I have no way to assign the interface IDs myself, since they are chosen automatically when creating an interface. There is no way to do that manually.

It is possible, a boring process of manually defining interfaces on second firewall one by one following the order OPT1 -> OPT23.  But it can be done in less than an hour on this number of interfaces.
Quote

Unless a restore keeps the same assignments, this is impossible. Otherwise a backup and restore should do the trick.

You can try it, backup the main, edit the xml (IP addresses and so on), restore on backup (new)
Quote

Here lies the issue. I have N (about 25) VLANs. This means I have to change 2xN interfaces and create N CARP VIP entries.

You have to define a new IP address on every interface on backup node (something that has to be done in any case), replace a IP address on every interface on main, define with previously used address new CARP VIPs on both nodes. So 4 actions per interface. Manual boring work again, but it can be done relatively fast.  Until you have the second firewall disabled, it can be done sequentially, in phases.

But, maybe it can be done, at least partially, editing the backup config xml file and restoring on main, combining part of interface config from  the main into the backup node config xml and restoring on backup. I preferred the manual work, where all was under control. 
Quote

Then I have to change all firewall rules, because the FW now has to use the virtual interfaces, which are using new interface IDs.

No, I did not touch any rules after building the HA, neither on main, neither on synchronized rules on backup. All was  working if you maintain cluster IP addresses = former FW addresses.  I had to change only the OpenVPN server Interface from WAN to the VIP CARP address of the WAN.
Quote

I also use OpenVPN (out) and Wireguard (in/out). I certainly would have to figure out how to make this work as well.

For OpenVPN in client access mode I will tell you later, I defined everything, services are working, but I have to check if failover is working (in some maintenance window time)
Quote
Quote from: wstemb on June 13, 2023, 09:13:51 AM
3. Defining the High Availability on main and second node, and defining all the synchronization (XMLRPC Sync) you need. This will copy the chosen definitions  to the second node.

Yes, this should not be too complicated.

Thanks for the link, but I actually had read that one before I posted this topic.

Unfortunately all this is a moot conversation unless there is an answer to my first question.
I can't be the only one who has a cable modem, can I? Additionally, anyone who uses OPNsense is most likely using the modem in bridged mode, so someone should have an answer to my question.

I have a simplest routing scenario on WAN with a standalone managed switch connecting the cluster nodes and the ISP router, using a small IP segment on WAN side and fixed IP for all nodes on this segment.
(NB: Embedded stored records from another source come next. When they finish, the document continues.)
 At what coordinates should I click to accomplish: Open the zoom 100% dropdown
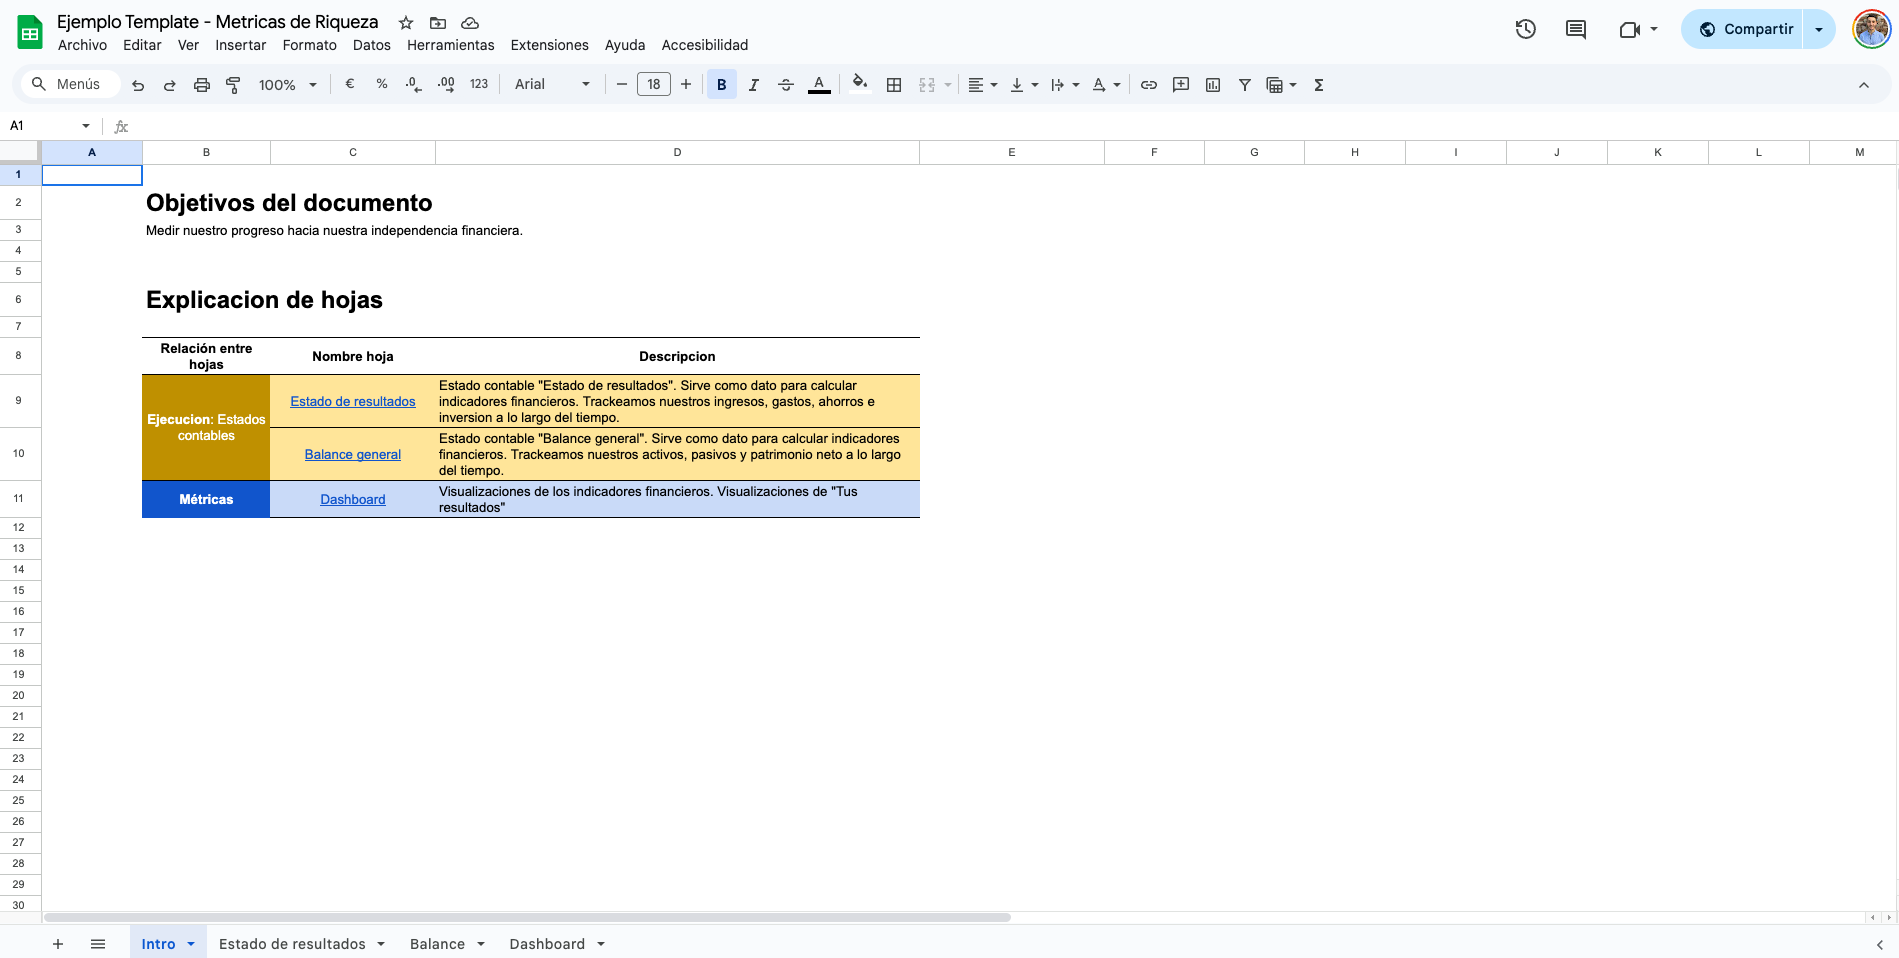pyautogui.click(x=287, y=85)
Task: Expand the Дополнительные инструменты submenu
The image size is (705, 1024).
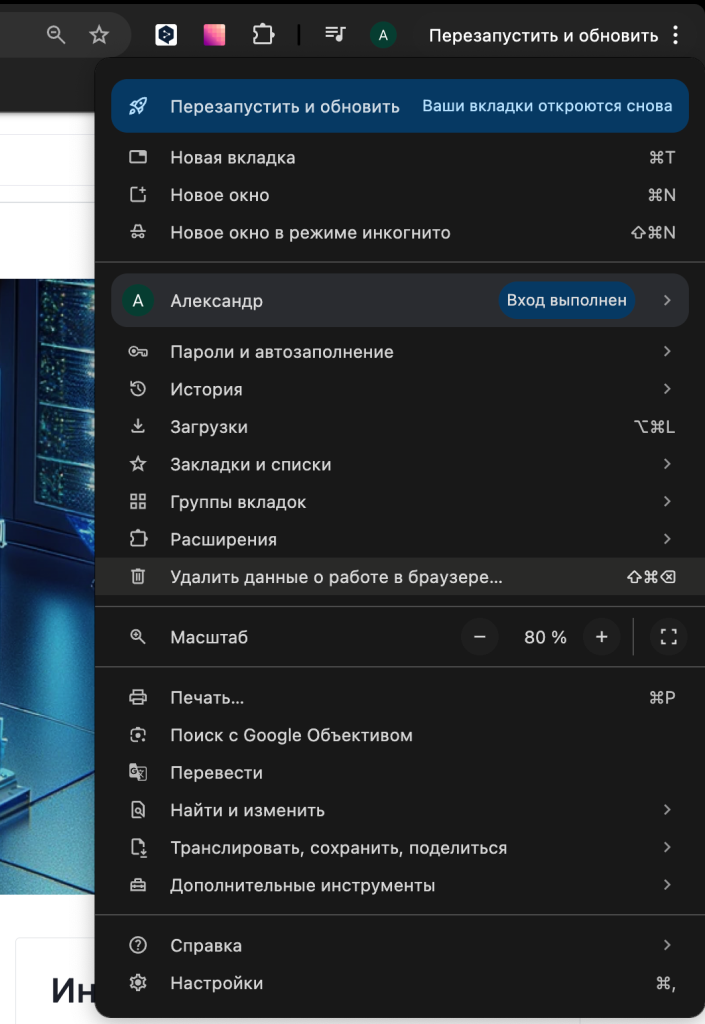Action: click(x=400, y=885)
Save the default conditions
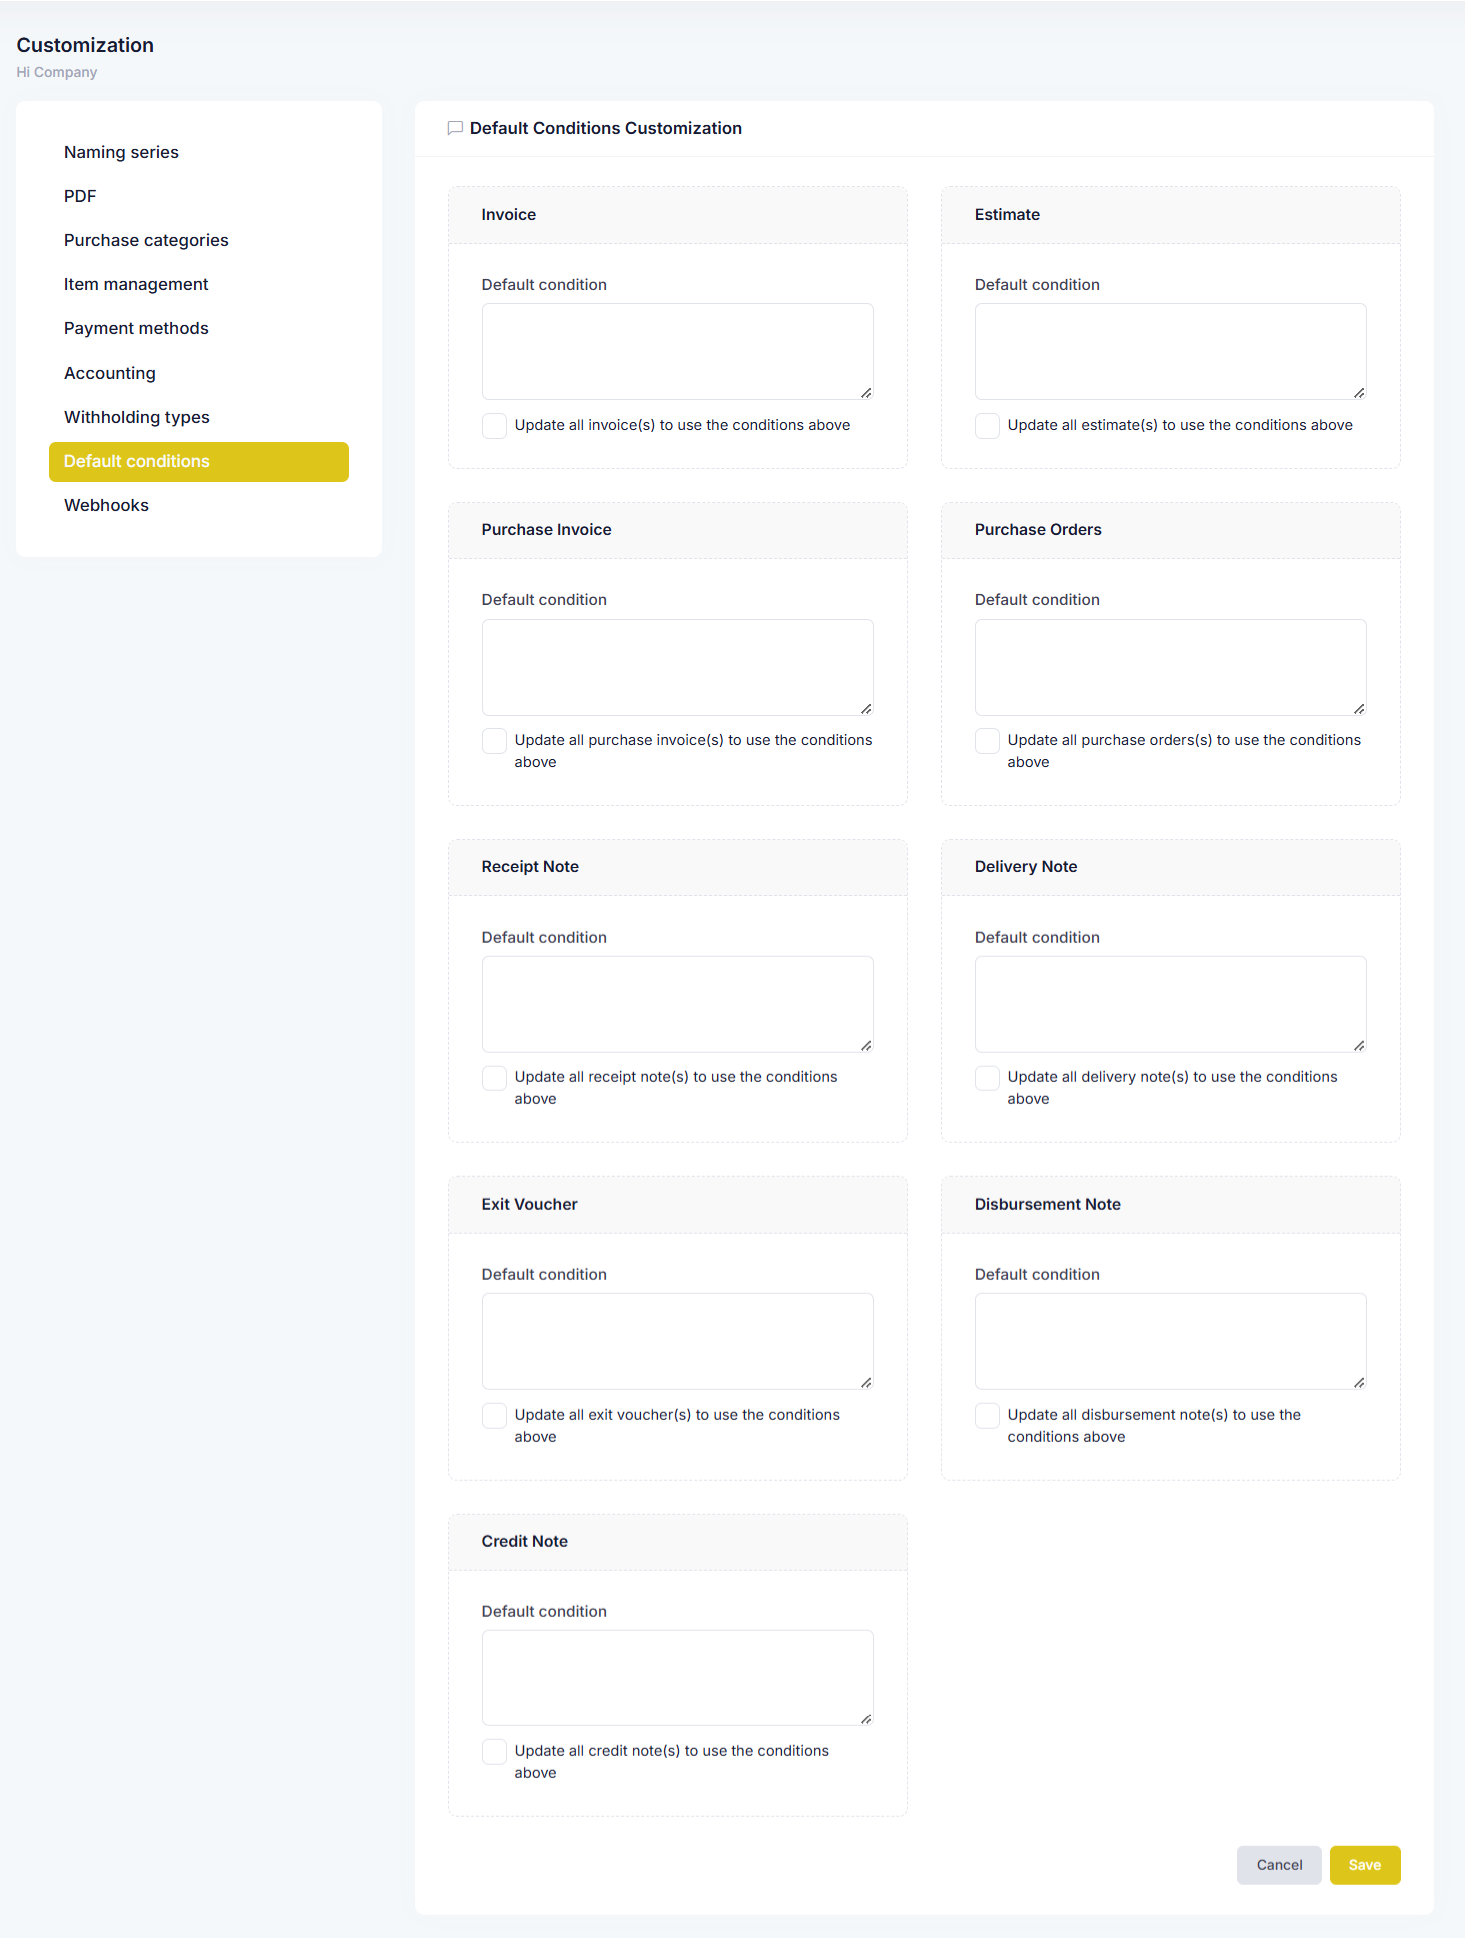 [x=1364, y=1865]
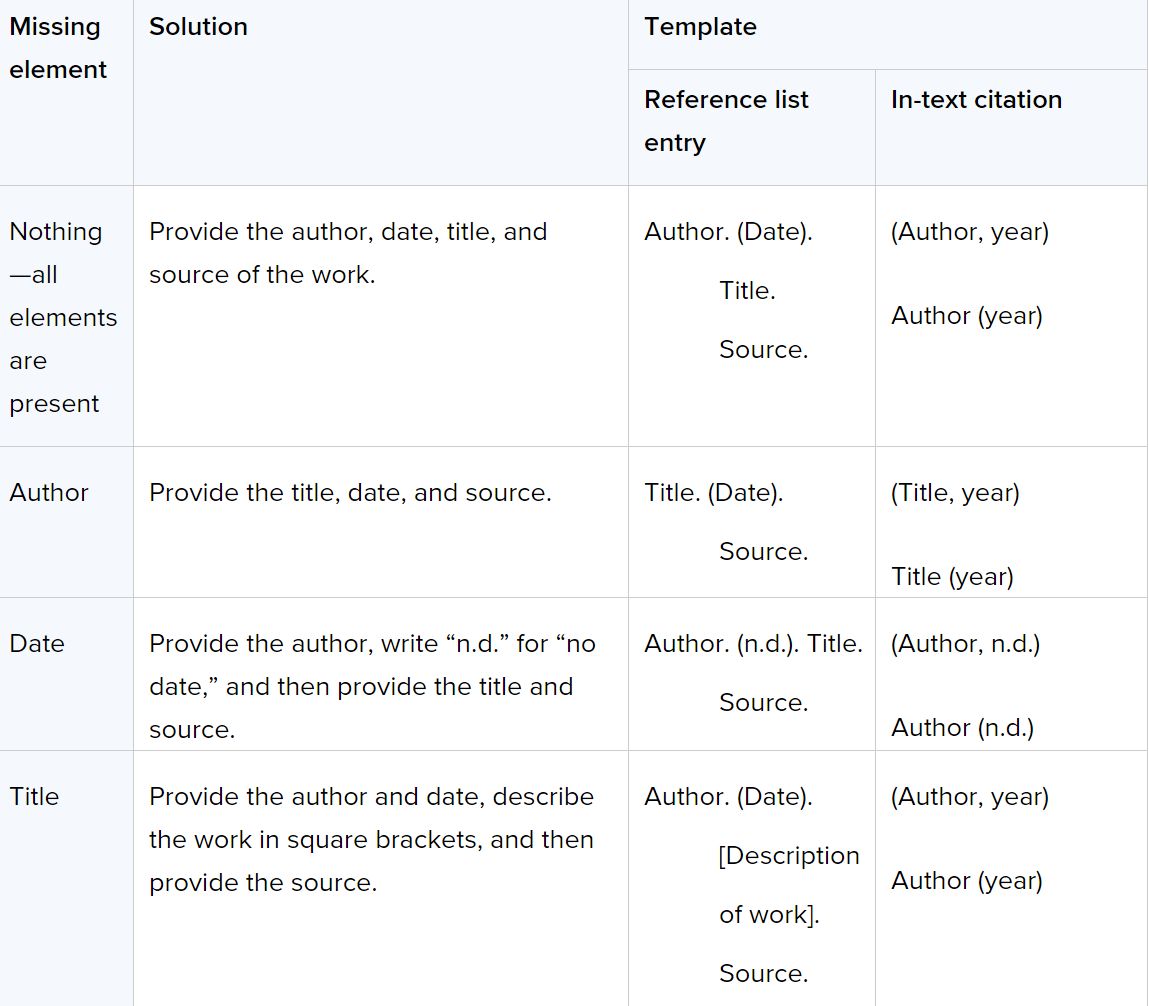Click the "Reference list entry" subheader
Image resolution: width=1149 pixels, height=1006 pixels.
pyautogui.click(x=726, y=121)
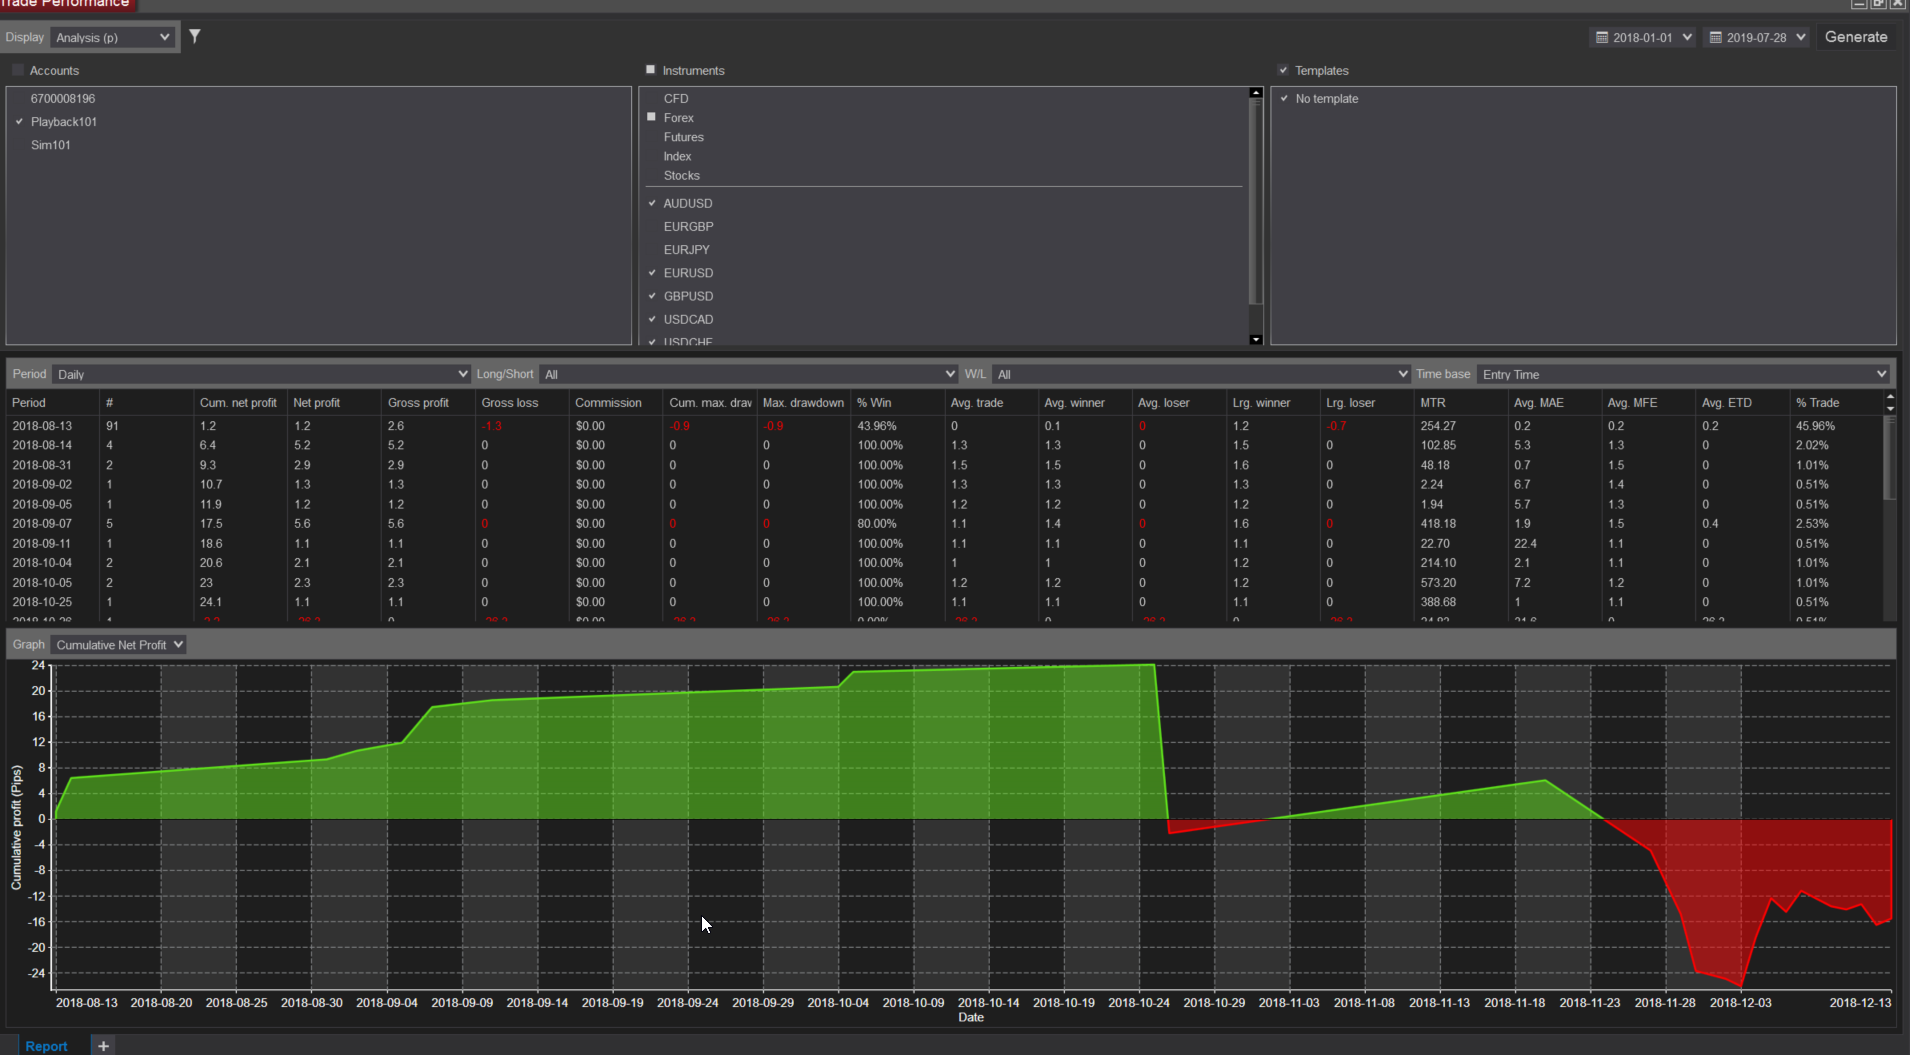Uncheck the EURUSD instrument

[x=652, y=273]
Can you specify better how the WAN definition is configured in bridge mode? I have not experience with cable modems, I had to use several years ago a ISP ADSL bridge/router configured as bridge, moved ASAP to router definition...


Quote from: wstemb on June 14, 2023, 10:31:42 AM
. . .
All work was done in two evenings, in the maintenance time window,  first day the backup switch trunk and VLAN definitions, IP address planing, testing, basic functionality and main interfaces, the second all the remaining.  In the meantime, the Backup node was disabled. All the time, on every step I made backups of configurations of both firewalls, to step back if needed.

I am working now on two last functions: OpenVPN client access (using internal CA :-( ), and FRR.
. . .

Did you find a solution for the OpenVPN client access failover ?

I'm in the planning state of a new HA setup (adding 2nd node to existing master)  and found your description very helpfull.